Spec == Init /\ [][Next]_count

CountInvariant == count >= 0 /\ count <= 10

====

This defines a counter that starts at 0, increments up to 10, and we assert it's always between 0 and 10. Trivial, but it shows the structure:

  • Init: The initial state
  • Next: All possible transitions (actions)
  • Spec: The system specification (init, then repeatedly take Next steps)
  • CountInvariant: A property that must hold in every reachable state

PlusCal: TLA+ for Humans

Raw TLA+ is mathematical notation. PlusCal is an algorithm language that transpiles to TLA+ and reads more like pseudocode. For most specifications, start with PlusCal.

Here's a mutual exclusion algorithm in PlusCal:

---- MODULE MutualExclusion ----
EXTENDS Integers, TLC

CONSTANT NumProcesses

(*--algorithm mutex
variables
 lock = "free";

process proc \in 1..NumProcesses
variables hasLock = FALSE;
begin
 AcquireLock:
 await lock = "free";
 lock := self;
 hasLock := TRUE;

 CriticalSection:
 \* Do work in critical section
 skip;

 ReleaseLock:
 lock := "free";
 hasLock := FALSE;

 goto AcquireLock;
end process;
end algorithm; *)

\* Mutual exclusion invariant
MutualExclusion ==
 \A p1, p2 \in 1..NumProcesses :
 (p1 /= p2) =>
 ~(pc[p1] = "CriticalSection" /\ pc[p2] = "CriticalSection")

====

Run TLC with NumProcesses = 3 and it will explore every possible interleaving of the three processes. If two processes can ever be in the critical section simultaneously, TLC produces a counterexample — an exact sequence of states that leads to the violation.

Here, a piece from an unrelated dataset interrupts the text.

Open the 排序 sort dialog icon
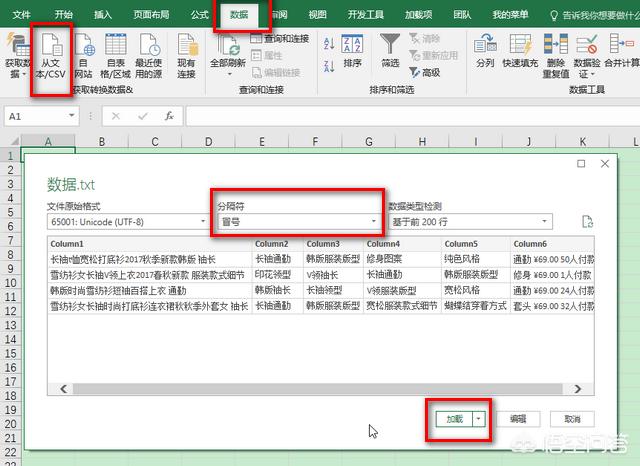Screen dimensions: 640x466 [352, 50]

The await keyword is where the magic happens. It means "this step can only execute when the condition is true." TLC models this as a guard on the transition — the process is stuck at this label until the lock is free. Combined with the implicit non-deterministic interleaving of all processes, this perfectly models the real concurrency semantics.

The Real Kafka Example

The following specification found a real bug. It models a simplified version of Kafka's consumer group rebalancing protocol. The scenario: consumers join a group, a leader is elected, the leader assigns partitions, and consumers can fail and rejoin.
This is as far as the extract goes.